How many of Steinbeck’s misrepresentations were intentional is hard to say. His last major book before his death was his 1962 bestseller, Travels with Charley, in which he narrates a purported nonfiction account of the three months he had spent criss-crossing America two years earlier in his makeshift camper, sleeping under the stars with his beloved poodle as his only companion. In fact, when veteran journalist Bill Steigerwald attempted to retrace Steinbeck’s odyssey in 2010, he discovered that Steinbeck had made a good deal of it up. As Steigerwald wrote in Dogging Steinbeck (2012), Steinbeck had actually stayed with well-off friends or in upscale resorts and hotels, including a four-day rendezvous with his wife at San Francisco’s posh St. Francis Hotel, omitted from Travels with Charley. Elsewhere, Steigerwald points out that Steinbeck, who took no notes and kept no journal during his three-month ramble, simply invented places where he said he had stayed and colorful characters he claimed to have met along the road.

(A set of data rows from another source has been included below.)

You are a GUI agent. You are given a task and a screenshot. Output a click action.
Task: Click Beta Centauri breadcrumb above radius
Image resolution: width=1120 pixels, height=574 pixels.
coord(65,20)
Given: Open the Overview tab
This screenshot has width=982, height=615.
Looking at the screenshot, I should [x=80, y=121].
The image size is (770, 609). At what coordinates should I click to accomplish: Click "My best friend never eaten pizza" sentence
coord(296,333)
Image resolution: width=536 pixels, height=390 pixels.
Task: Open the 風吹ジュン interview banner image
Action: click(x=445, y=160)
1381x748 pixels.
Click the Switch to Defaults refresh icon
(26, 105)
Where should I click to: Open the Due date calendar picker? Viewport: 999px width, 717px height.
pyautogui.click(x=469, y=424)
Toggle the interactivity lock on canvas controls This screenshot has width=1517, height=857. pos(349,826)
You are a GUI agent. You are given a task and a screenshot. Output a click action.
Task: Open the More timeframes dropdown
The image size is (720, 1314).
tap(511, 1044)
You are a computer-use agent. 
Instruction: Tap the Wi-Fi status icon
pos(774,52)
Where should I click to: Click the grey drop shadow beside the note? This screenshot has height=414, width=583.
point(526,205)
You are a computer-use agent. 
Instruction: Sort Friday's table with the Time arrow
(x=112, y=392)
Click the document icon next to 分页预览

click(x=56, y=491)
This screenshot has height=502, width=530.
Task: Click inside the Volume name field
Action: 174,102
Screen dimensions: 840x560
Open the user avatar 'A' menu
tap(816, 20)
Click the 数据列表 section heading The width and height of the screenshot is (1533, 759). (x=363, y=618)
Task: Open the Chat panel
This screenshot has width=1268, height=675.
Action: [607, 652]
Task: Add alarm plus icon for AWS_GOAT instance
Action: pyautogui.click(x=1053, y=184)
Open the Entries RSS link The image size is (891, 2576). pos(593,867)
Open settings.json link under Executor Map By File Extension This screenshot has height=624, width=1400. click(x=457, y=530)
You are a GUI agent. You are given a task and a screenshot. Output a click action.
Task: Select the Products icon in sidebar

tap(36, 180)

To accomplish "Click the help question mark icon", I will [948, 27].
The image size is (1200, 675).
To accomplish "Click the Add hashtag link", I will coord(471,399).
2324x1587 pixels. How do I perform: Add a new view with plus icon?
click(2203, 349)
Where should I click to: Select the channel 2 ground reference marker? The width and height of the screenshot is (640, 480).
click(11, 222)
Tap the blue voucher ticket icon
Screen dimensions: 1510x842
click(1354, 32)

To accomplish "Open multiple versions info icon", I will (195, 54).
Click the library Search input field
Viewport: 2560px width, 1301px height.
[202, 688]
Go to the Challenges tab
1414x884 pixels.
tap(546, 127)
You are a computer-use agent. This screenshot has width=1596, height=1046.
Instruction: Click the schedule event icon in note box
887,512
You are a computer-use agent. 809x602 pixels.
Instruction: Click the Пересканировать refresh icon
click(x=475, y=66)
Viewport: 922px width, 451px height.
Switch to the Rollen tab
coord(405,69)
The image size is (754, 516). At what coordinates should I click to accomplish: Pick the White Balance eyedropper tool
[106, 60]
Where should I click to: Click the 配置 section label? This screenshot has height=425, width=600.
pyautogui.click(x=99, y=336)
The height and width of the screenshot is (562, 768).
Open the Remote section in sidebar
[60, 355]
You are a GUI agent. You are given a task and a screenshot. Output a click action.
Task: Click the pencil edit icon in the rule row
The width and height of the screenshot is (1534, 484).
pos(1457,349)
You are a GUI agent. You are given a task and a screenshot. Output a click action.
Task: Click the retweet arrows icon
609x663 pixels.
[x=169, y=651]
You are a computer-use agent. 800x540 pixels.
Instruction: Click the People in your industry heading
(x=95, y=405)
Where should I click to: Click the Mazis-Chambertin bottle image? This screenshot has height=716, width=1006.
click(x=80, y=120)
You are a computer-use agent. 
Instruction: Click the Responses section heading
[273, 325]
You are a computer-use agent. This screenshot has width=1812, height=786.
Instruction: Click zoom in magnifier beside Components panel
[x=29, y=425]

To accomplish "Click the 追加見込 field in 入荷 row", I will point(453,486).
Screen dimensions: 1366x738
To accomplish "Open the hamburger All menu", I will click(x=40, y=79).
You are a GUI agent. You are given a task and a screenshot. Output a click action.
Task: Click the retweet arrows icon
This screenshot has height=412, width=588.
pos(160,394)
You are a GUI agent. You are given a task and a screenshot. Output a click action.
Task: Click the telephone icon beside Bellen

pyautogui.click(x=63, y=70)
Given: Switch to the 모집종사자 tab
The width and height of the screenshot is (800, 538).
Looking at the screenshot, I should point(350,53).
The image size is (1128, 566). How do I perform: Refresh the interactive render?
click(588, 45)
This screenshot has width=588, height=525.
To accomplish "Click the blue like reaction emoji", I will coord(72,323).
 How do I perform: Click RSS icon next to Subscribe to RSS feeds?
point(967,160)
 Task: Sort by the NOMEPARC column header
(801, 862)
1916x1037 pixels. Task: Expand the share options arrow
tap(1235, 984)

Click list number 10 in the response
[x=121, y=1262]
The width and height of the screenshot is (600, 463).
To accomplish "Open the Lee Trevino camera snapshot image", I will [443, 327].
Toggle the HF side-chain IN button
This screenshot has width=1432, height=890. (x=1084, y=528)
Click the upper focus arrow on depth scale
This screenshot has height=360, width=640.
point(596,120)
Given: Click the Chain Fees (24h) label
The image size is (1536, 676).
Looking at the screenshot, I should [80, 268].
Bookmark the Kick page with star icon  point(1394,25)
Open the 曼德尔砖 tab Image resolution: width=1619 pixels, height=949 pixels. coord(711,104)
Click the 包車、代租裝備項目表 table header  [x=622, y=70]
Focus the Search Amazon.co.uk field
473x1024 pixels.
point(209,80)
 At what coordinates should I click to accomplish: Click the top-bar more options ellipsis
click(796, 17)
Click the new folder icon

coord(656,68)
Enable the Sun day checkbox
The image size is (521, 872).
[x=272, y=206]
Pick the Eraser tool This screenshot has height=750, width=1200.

Steinbeck’s problem wasn’t so much that he was a liar—although that was a problem—but that he was a romantic, willing, as a writer, to bend a recalcitrant reality to conform to what he thought it should be. He was smitten by romance yarns about the travails of knights errant, naming his Travels with Charley camper “Rocinante” after Don Quixote’s horse, and his writing study “Joyous Gard,” after Sir Lancelot’s castle in Thomas Malory’s Le Morte d’Arthur. He patterned several of his novels, not just Grapes of Wrath, on those books’ picaresque trajectories.
With the Okies, he saw a chance to tell a romantic on-the-road tale that he could also invest with high tragedy and left-wing social significance. He could write vividly about Oklahoma dust storms that turned “the sun . . . as red as ripe new blood.” The trouble was that Steinbeck had likely never seen a dust storm, and the people he wrote about couldn’t have seen one. Steinbeck had no clue as to what those people could have been thinking about in real life. But he wasn’t one to let the truth interfere with what he wanted to write.
Charlotte Allen is a frequent contributor to The Weekly Standard.